その瞬間、バツンッと全身に、文字通り電撃が走る。
「っぁっ!?」
「大丈夫っ!? 久那くんっ!!」
久那の体が言うことを利かずにくず折れる。鈴見綾が白々しく悲鳴を上げた。その瞬間、謀ったかのように教師が戸口をくぐって教室に足を踏み入れ、倒れ込んだ久那とその傍らに膝をつく鈴見綾を見て目を瞠る。
「おい、どうした長谷っ!?」
「朝から気分がすぐれなかったみたいで心配していたんですけれど……。無理して、倒れちゃったみたいで……。私、今から保健室に連れて行きますっ!!」
「君は? このクラスの生徒じゃないよな?」
「私、三年二組の鈴見です。久那くんとはイトコで家も近所なんです。久那くんのお母さんから気をつけておいてほしいと連絡をもらって、とりあえず今、様子を見に来たんですけれど……」
鈴見綾はすらすらと嘘を並べたてると、久那の片腕を肩に上げて引っ張り上げるように立ち上がる。鈴見綾の体付きは華奢なのに、男子高校生として平均的な体付きである久那の体は信じられないくらい軽々しく持ち上がった。掃除人として武器を振るうために鍛えてあるのかもしれない。
「そ……そうなのか。じゃあ、とりあえず、よろしく頼む」
だがそんな事情を先生は知らない。傍から見れば、久那は鈴見綾に支えられながら自力で立っているように見えるのだろう。イトコ云々のくだりも、今ここで確認できることではない。
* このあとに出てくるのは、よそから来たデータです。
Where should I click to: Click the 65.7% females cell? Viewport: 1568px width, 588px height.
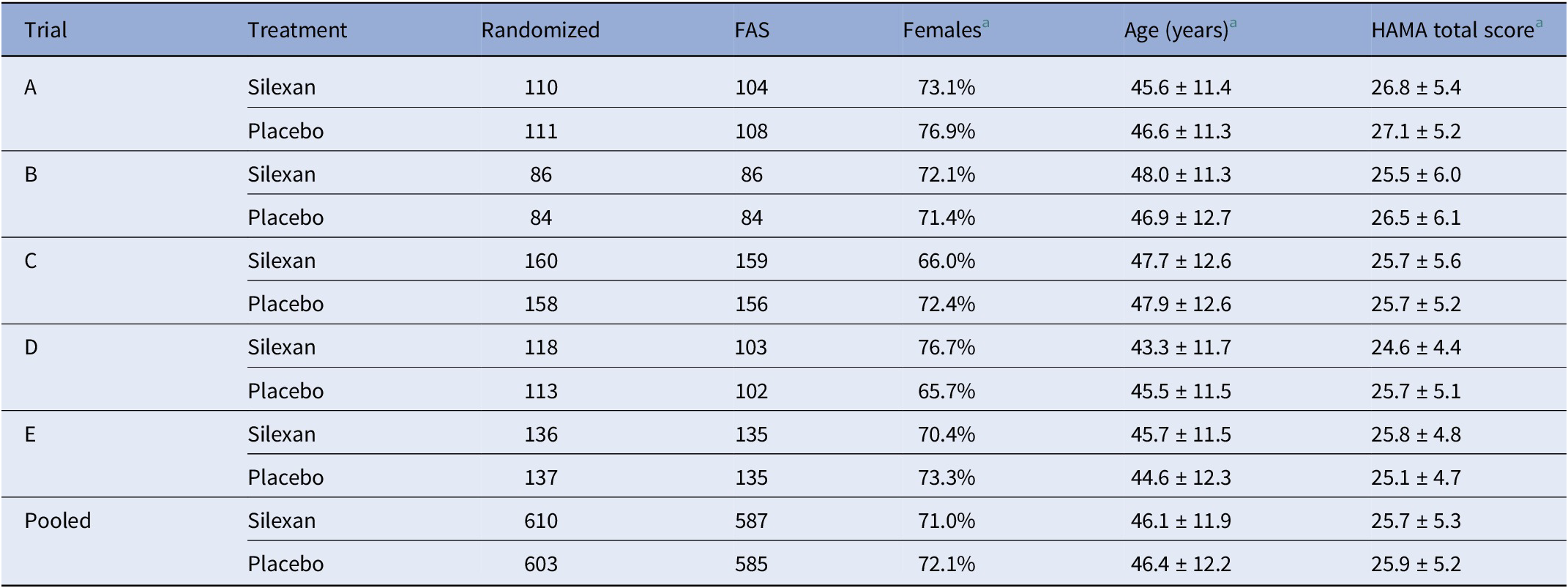coord(946,391)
そもそもこの場面でそんな嘘をつく理由を思いつかないはずだ。
「はい! 任せてください!!」
鈴見綾は二コリと笑顔を見せると、教室を後にした。体がまだビクビクと痙攣している久那に抵抗する手段はない。
「掃除人は指令が下された人間しか殺せない。無秩序に殺せば大義名分が立たなくなるから」
知らなかったの? 長谷家の筆頭さん、と鈴見綾は涼やかに笑う。久那の腕を取った鈴見綾の手の袖元には、チラリとスタンガンの先端が覗いていた。
「私は過去にスタンガンを使ったことなんてない。だからあなたは、こんなことをされるなんて読めなかった。他の掃除人も、スタンガンなんていうまどろっこしい物は使わないし」
久那は過去から未来を見る。不測の事態を予測するために幅広いデータを集めるように心掛けてはいるが、今回は相手の方が一枚上手だったようだ。
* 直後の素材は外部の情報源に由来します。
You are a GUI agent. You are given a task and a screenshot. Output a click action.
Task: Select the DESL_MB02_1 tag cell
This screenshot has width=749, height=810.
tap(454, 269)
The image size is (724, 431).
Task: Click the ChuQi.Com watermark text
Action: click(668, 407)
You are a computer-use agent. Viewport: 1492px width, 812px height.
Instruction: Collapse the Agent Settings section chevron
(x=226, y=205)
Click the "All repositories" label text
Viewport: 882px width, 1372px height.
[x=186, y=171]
久那は調べがつくだけ他の掃除人の武器と攻撃パターンも調べたが、確かにスタンガンの使用事例はなかった。だからこんな風に、生かさず殺さず攻撃されるとは予測していなかった。
「ま、さっきの脚本も今の説明も、全部たっちゃんの受け売りなんだけどね」
保健室に行くには階段を下りなくてはいけない。保健室に行く気など毛頭ないはずなのに、鈴見綾は階段へ向かって廊下を折れた。一限目が始まった今、階段を使おうとする人間は一人もいない。
「学年首席の頭脳って、本当に侮れないよね。ね? たっちゃん」
授業中にだけ存在するエアポケット。そこに立っていたのは、あの面倒臭がり屋な掃除人だった。
「交代だ、綾。ご苦労さん」
肩に二人分の鞄をかけた遠宮龍樹は、背を預けていた壁から一歩踏み出しながらヒラリと鈴見綾に手を振る。
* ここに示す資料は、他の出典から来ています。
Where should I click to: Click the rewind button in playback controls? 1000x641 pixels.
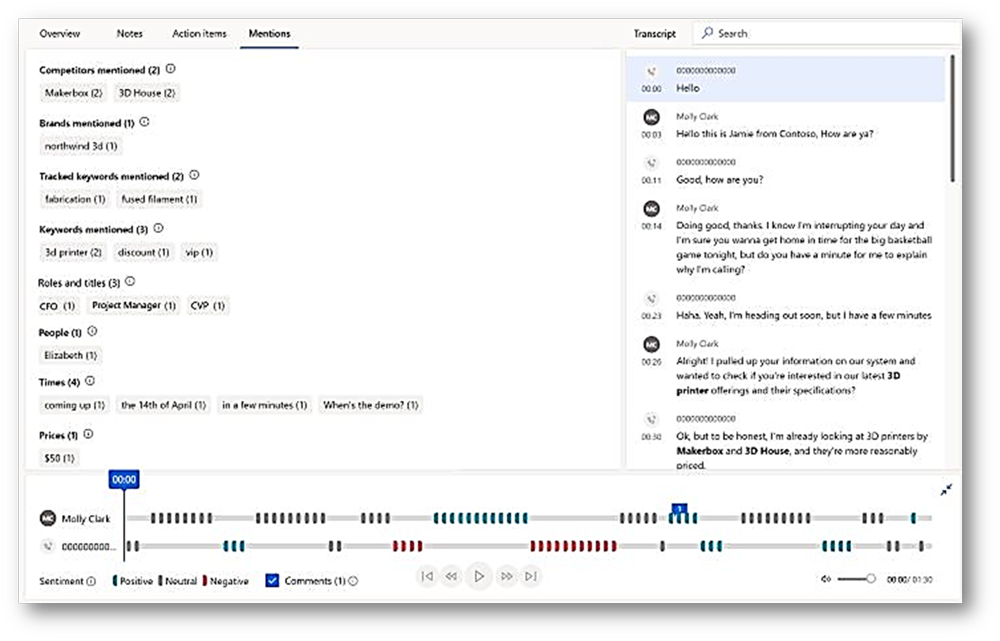tap(451, 576)
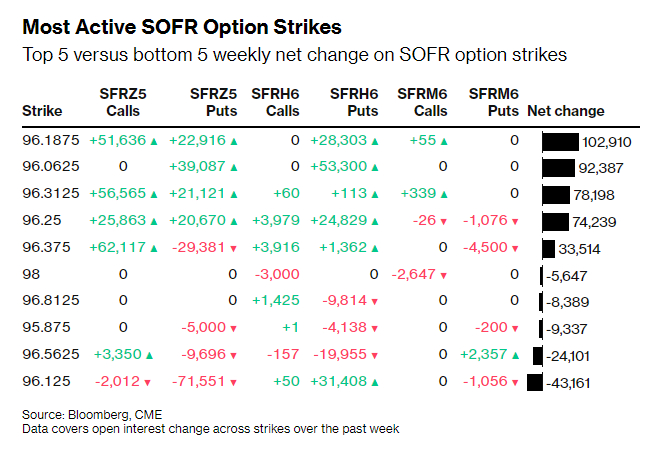Image resolution: width=659 pixels, height=450 pixels.
Task: Click the red down arrow next to -2,647
Action: pos(446,275)
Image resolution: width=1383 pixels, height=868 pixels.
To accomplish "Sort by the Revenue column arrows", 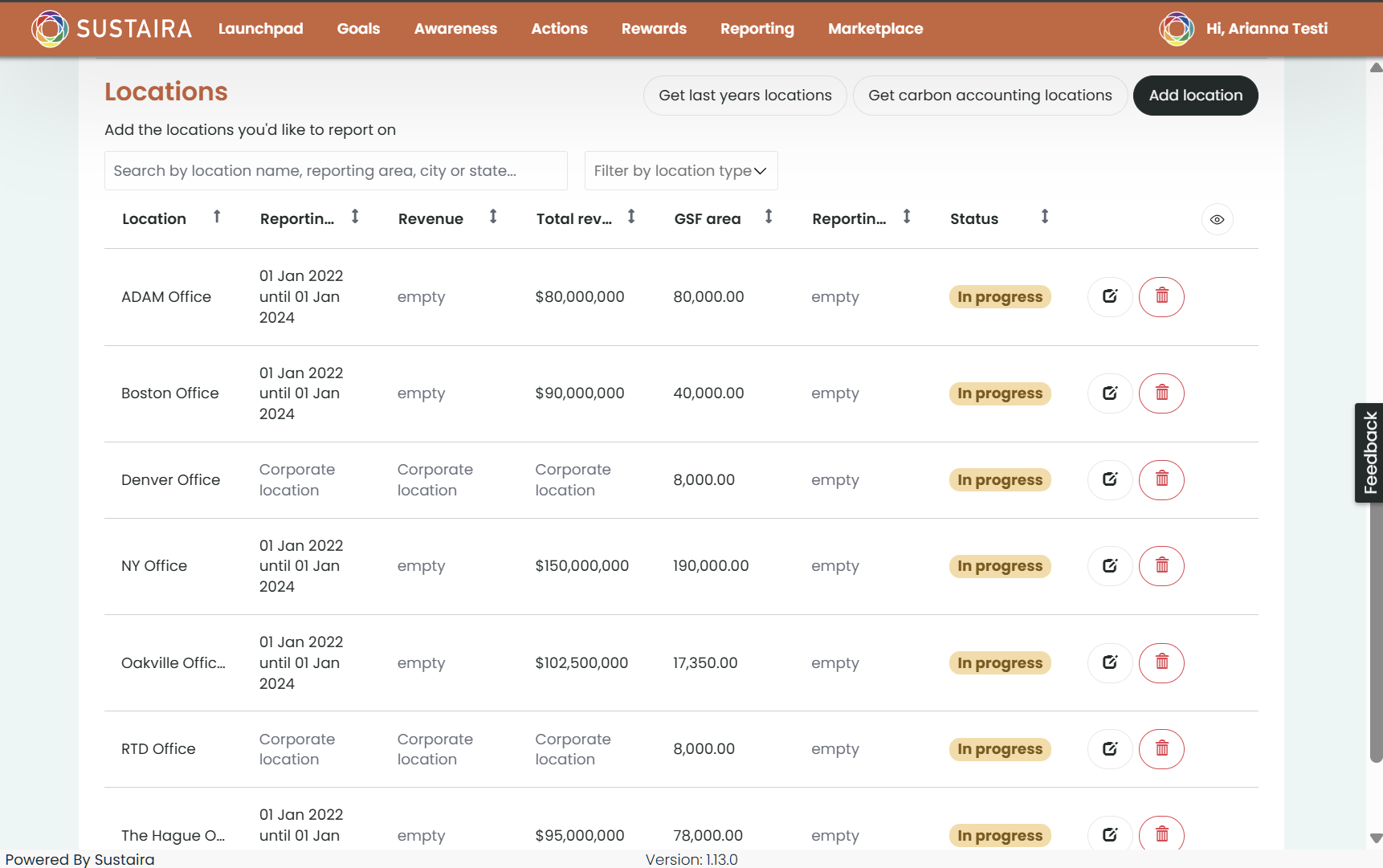I will pyautogui.click(x=493, y=217).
「大根役者なお前がやって上手くいくかと心配していたんだが。何とかなったみたいだな」
「だったらたっちゃんが出向けば良かったのに」
「俺が行ったら、こいつは戸口にさえ出てこないぞ」
「たっちゃんがそう言うならそうなんだろうけどさぁ」
「まぁ、先読みは長谷の専売特許じゃないってことだ」
鈴見綾の前に立った遠宮龍樹が優雅に久那の方へ手を伸ばし、その傍らにある鈴見綾の袖口からスルリとスタンガンを抜き取る。
「残念だったな、『未来を見る少年』」
再び走った衝撃とともに、久那の意識は完全に落ちた。